Dans la mesure où le travailleur agit dans le délai de prescription, il bénéficie des effets de la prescription extinctive, que le Code civil a établi afin de permettre implicitement à une partie de ne pas exercer immédiatement le droit qui lui est conféré par le contrat.

Enfin, ce n’est pas parce que le travailleur n’invoque pas la rupture du contrat de travail à la suite d’une modification unilatérale de ses conditions de travail qu’il se voit privé du droit de demander ultérieurement cette exécution du contrat tel qu’il a été conclu.

Regrettant, enfin, quand-même que le travailleur ait tardé si longtemps pour réclamer expressément son droit en laissant s’accumuler la dette, la Cour fait grief à la société - si elle estimait pour sa part qu’un accord s’était dégagé sur la suppression de l’avantage contractuel -, de ne pas avoir pris la précaution élémentaire de faire signer un avenant au contrat de travail.

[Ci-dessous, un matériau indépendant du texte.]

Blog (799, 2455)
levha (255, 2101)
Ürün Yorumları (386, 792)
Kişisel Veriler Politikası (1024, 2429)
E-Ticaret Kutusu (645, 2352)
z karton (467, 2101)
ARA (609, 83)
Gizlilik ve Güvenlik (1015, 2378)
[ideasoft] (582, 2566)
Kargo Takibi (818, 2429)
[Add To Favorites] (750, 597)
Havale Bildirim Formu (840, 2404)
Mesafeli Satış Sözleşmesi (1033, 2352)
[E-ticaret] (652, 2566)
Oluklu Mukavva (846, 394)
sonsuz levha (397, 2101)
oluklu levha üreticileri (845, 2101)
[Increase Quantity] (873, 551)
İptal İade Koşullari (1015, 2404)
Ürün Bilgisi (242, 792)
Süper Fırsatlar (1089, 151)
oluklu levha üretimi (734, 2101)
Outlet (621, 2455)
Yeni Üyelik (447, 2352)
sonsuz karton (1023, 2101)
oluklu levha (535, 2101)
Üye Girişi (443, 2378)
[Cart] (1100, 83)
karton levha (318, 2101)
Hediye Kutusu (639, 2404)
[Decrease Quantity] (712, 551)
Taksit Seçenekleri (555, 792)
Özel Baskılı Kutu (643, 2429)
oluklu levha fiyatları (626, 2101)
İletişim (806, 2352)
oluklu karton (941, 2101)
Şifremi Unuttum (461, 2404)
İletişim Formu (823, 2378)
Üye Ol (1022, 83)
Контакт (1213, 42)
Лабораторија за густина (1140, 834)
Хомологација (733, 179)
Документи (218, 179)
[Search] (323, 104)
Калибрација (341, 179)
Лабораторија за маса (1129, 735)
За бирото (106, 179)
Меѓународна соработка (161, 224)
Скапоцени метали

En conséquence, elle fait droit à la demande du travailleur.

Intérêt de la décision

Le cas d’espèce est l’occasion de rappeler les difficultés que peuvent présenter des modifications unilatérales du contrat du travail, modifications n’entraînant, d’une part, pas de dénonciation d’un acte équipollent à rupture et, d’autre part, pas de contestation expresse dans le chef du travailleur. L’on se rappellera, en l’espèce, qu’un avantage contractuel, supprimé quatre mois après l’entrée en fonction, ne sera contesté officiellement qu’après la rupture du contrat intervenue elle-même deux ans et demi plus tard. La Cour - appréciant souverainement les éléments de fait du litige – conclut que le seul silence du travailleur ne peut constituer une acceptation de la modification intervenue, la Cour de cassation exigeant que soit établi, pour constituer un aveu extrajudiciaire, un « silence » accompagné de circonstances qui lui confèrent ce caractère.